こちらは警察がホテルマンに扮装して
潜入捜査を行う『マスカレード』シリーズの
第四弾よ。一見関連のなさそうな殺人事件の
容疑者たちがホテル・コルシア東京に
同じ日に宿泊することが判明。新田刑事は
今回もホテルマンに扮するわ。

イケメンだから刑事よりもホテルマンの
ほうが似合ってるなんて言われてたよな。
あ、でも優秀なスタッフの山岸さんは
どっか外国のホテルに異動になったんじゃ
なかったっけ?

今回の件で急遽、山岸さんは東京に
駆けつけたの。

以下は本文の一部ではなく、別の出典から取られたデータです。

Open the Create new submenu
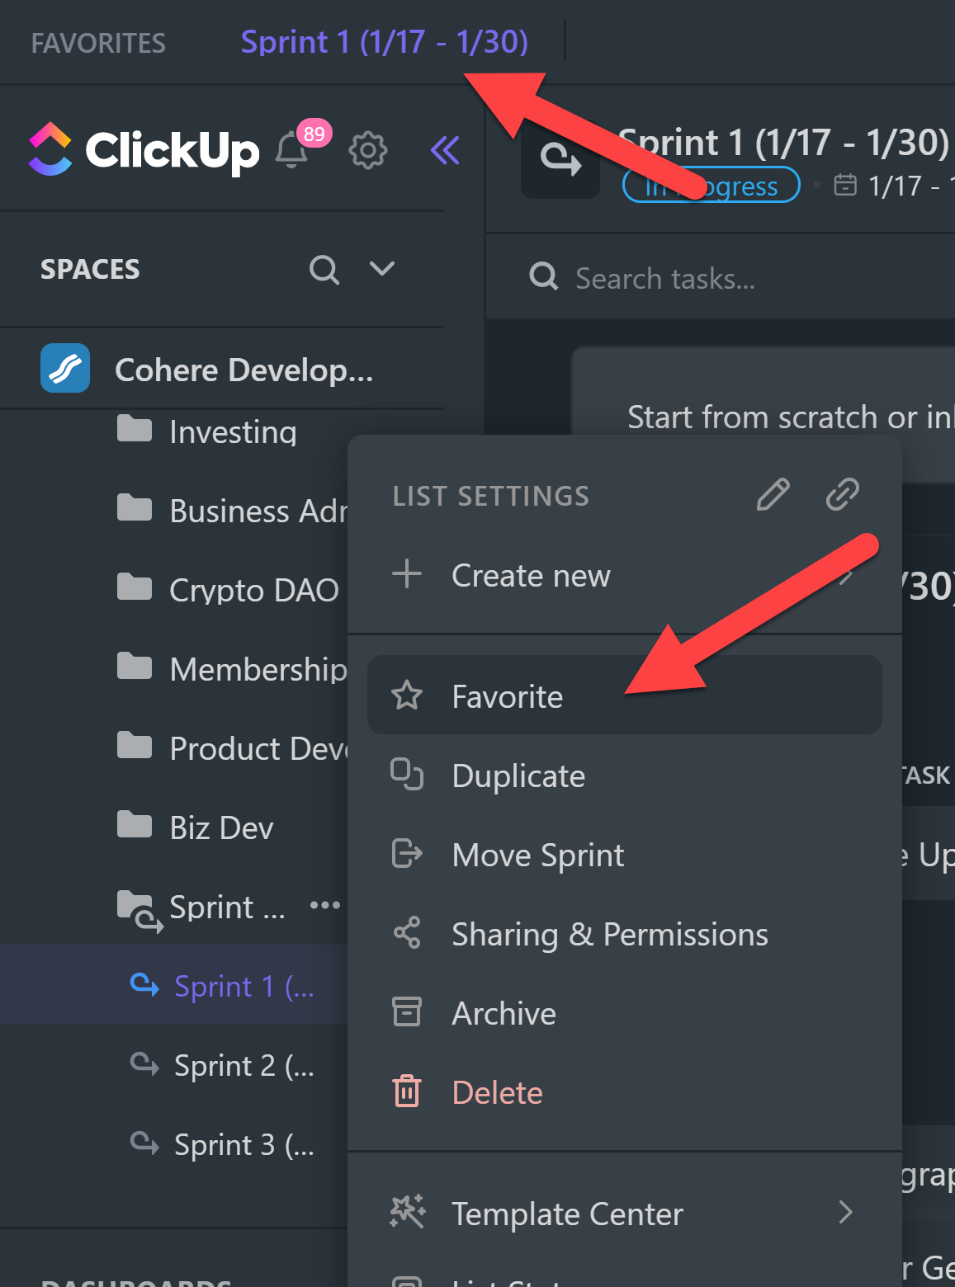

勝手知ったる二人だけど
捜査陣には築き上げてきた過去の
信頼を崩すようなやりとりも起こるわ。

犯人を捕らえるためなら客の
プライバシーも踏みにじる、ってやつね。
新田は警察とホテル側の板挟みに
なってしまいそうだな…。
『マスカレード・ゲーム』東野 圭吾 (著) 集英社文庫
あらすじ
溶接加工会社に勤める入江悠斗が胸を刺され死亡。
入江は十七歳の頃に傷害事件を起こしており、当時大学生だった被害者は事件から約一年後に亡くなっている。
また別の二件の事件も奇妙な関連を見せ、それぞれの事件の容疑者が同じ日に「あのホテル」に宿泊することが判明。
捜査一課の新田は三たびホテルの潜入捜査を行い事件解決に挑む。
容疑者たちが集結するホテルで三度目の潜入捜査
殺害された入江悠斗は勤務態度も問題がなく、彼が死んで得をする人間もいないようです。
ただ、十七歳の頃に起こした傷害事件の被害者が、暴行を受けた後植物状態となり一年半後に亡くなっています。
母親である神谷良美には友人と過ごしたアリバイがありました。
また吉祥寺で起こったナイフによる殺傷事件では、被害者はムラヤマシンジという男で、六年前に別れた元恋人の画像を公開したリベンジポルノ防止違反で逮捕された過去がありました。
リベンジポルノの被害に遭った中学三年の少女は、一年間学校を休んだ後に自殺。
被害者の家族同士が何らかのつながりを持ち、交換殺人を図ったのか。
そしてまた第三の殺人が起こる可能性も持ち上がる中、容疑者たちが同じ日にホテル・コルテシア東京に宿泊することが判明。
新田は三たびホテルスタッフの姿になり、潜入捜査を開始。
意識の統制が取れず一枚岩とも言い切れない捜査チームとともに犯人を捕らえ、また未然に事件を防ぐことができるのか。
まとめ
容疑者たちが集結したホテル・コルシア東京で三度目の潜入捜査に挑む新田。
頼れるホテルスタッフ・山岸尚美も登場し、盤石な体制が整ったかのように思えたのですが。
女性エリート警部の梓は鋭い頭脳と、強引とも取れるやり方で捜査を進めようとし、新田がこれまで築いてきたホテルとの信頼を崩しかねない状況に。
見て見ぬ振りの上司、そして強く引き止めることのできない自分に忸怩たる思いを抱く新田は、警察の仕事に迷いを生じる部分もあるようです。
宿泊客の動きを逐一観察し、時に近づいていきながら犯人を見つけ出そうとする警察と、必要以上に客に干渉しようとする警察に対し拒否姿勢を示すホテル側との対立、そして実行されようとしている事件にハラハラドキドキとさせられ、ページをめくる手が止まらなくなるシリーズ第四弾です。
<こんな人におすすめ>
容疑者たちが集結したホテルで潜入捜査を行い警察とホテルのそれぞれの仕事の間で揺れる刑事の心を描いたミステリーを読んでみたい
『マスカレード』シリーズのファン
東野 圭吾のファン


ホテルと警察、それぞれのプライドと
相手へのリスペクトが成立した上での
潜入捜査だもんな。これを踏みにじられる
新田の苦悩が手に取るようにわかるなあ。

今回の捜査である決意をした新田は
どう生きていくのかしら。今後の
展開も気になるわね。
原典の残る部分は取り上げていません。